= Supplied passage =
* * *
Internet terrorism has permeated the home
On April 12, 29-year-old Tarek Mehanna was sentenced to 17 and a half years in prison for conspiring to help Al-Qaeda by promoting their idealology online to recruit followers.
When Mehanna went to Yemen in search of terrorist training and came back empty-handed, he then turned to one of the newest weapons available in the terrorist arsenal: the Internet.
Mehanna has attracted significant support from the Muslim community and civil rights groups. Supporters sent more than a hundred letters to the judge and U.S. Attorney Carmen M. Ortiz, pleading for leniency. In addition, while being escorted out of the courtroom, Mehanna's followers cheered and applauded wearing "Free Tarek" T-shirts.
There were many stirring parts of the trial, most notably the speech Mehanna delivered to the judge prior to being sentenced.
A transcript of this speech has gone "viral" on the Internet.
Mehanna used excellent rhetoric in his speech to show he is not trying to reduce his sentence, but rather simply trying to convey the truth.
* * *
= Source material =
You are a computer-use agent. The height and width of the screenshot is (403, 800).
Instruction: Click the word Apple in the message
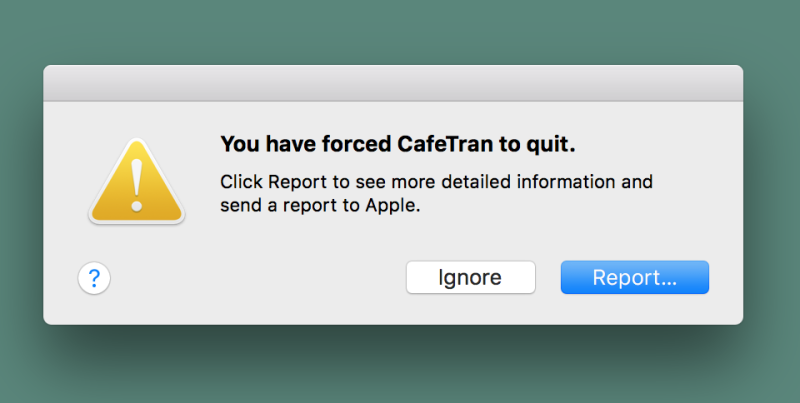(x=393, y=206)
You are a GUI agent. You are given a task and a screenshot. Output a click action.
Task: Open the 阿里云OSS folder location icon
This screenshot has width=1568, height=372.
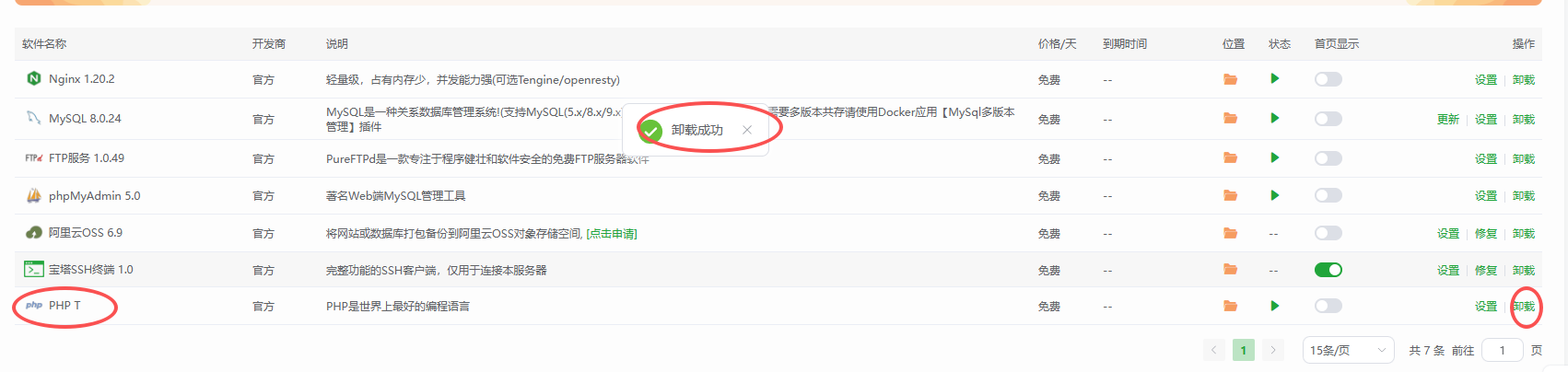1230,233
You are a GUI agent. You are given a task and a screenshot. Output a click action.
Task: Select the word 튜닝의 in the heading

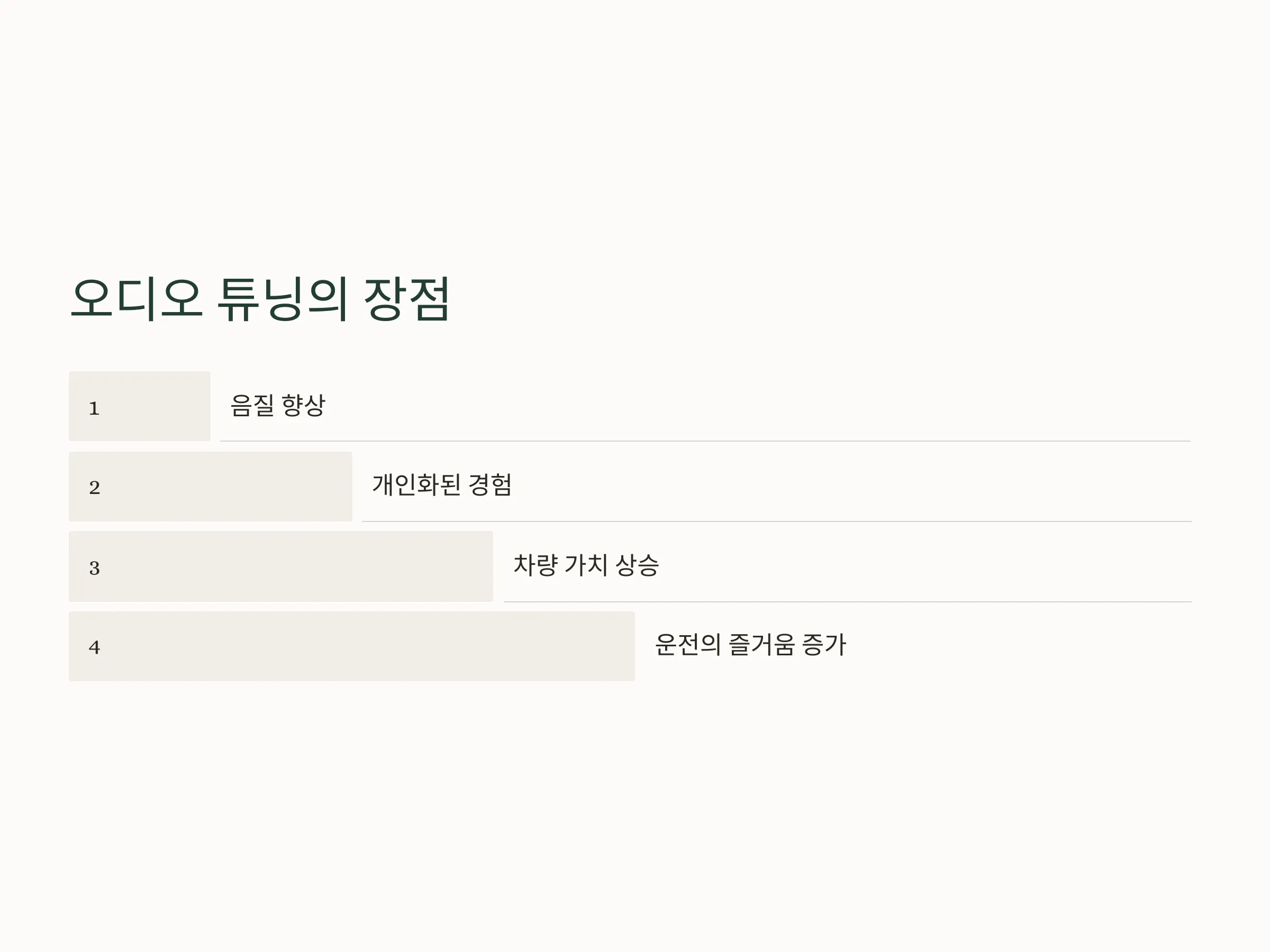point(283,298)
* * *
Write the next part of the article on Tarek Mehanna's sentencing, starting right after its last sentence. The records come from a separate source.

= Answer section =
He started by saying that he learned from Batman to side with the oppressed, not the oppressor. He attempted to make the case that what Paul Revere and the Minutemen accomplished at Lexington and Concord by defeating the British soldiers is simply called Jihad. He falsely compares the U.S. "Shock and Awe" attack of Iraq in 2003, when America obliterated infrastructure among other things to start the war, to Sept. 11. None of these things, Mehanna said, makes the headlines.
He ended his speech by stating, "The government says that I was obsessed with violence, obsessed with killing Americans. But as a Muslim living in these times, I can think of a lie no more ironic."
According to the Anti-Defamation League, a leading civil rights and human relations agency, at least 12 of the 30 groups on the U.S. State Department's list of designated foreign terrorist organizations maintain websites on the Internet.
The uses of these websites range from basic terrorist training-called on some websites "the terrorists handbook"-to selling books and propaganda that support their cause. In addition to terrorist sites, the Internet also houses dozens of sites run by domestic white supremacist and militia groups using the information superhighway to promote their radical anti-U.S. Government agendas.
In today's era, the Internet has become a new way for all sorts of dangerous groups, including terror organizations, to find sympathizers and radicalize them.
In addition, "cyber-terrorism," or an attack on online databases or websites, has grown recently.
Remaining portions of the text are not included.